Their book could be seen as an essay expounding on the themes uncovered by their earlier research which credits economic development to the institution-building conducted during the colonial era between the fifteenth and nineteenth centuries. It begins by drawing our attention to the differences between Nogales, Arizona and Nogales, Sonora, towns on opposite sides of the US-Mexican border.

The basic thesis of the book is that nations with institutions that promote greater inclusion in both political and economic spheres prosper while those that foster extractive or predatory policies wind up becoming impoverished and backward. The seminal moment in history, according to the book, happened in England back in 1688 during the Glorious Revolution.

For those not familiar with this event, I provide a brief background here. The basic argument goes a little like this: security of ownership and property rights is essential to investor certainty; investor certainty is needed to foster capital markets, and a set of political checks and balances that guarantee this is best suited for capitalism to flourish.

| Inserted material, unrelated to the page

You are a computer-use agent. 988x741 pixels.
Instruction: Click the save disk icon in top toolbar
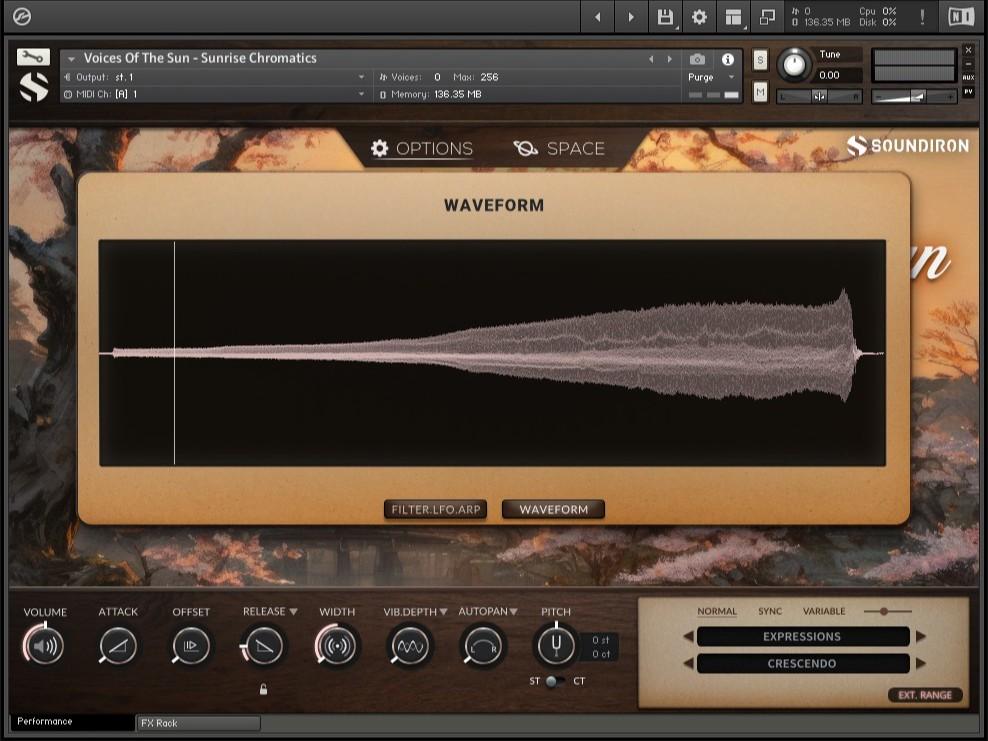pyautogui.click(x=664, y=17)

These principles were essentially what The Glorious Revolution was supposedly fought on and why the Industrial Revolution subsequently took place first in Britain, rather than in Continental Europe. The rights and ideals that Englishmen fought for were transplanted to their American colonies and became the basis for the American declaration of Independence in 1776.

Acemoglu, Johnson and Robinson (AJR) sought to prove empirically that institutions mattered to development. Previously, it was argued that climate and geography had a lot to do with it, i.e. that the industrious, temperate, northern states of Europe were more prosperous than the sluggish states in the southern Mediterranean and the tropics.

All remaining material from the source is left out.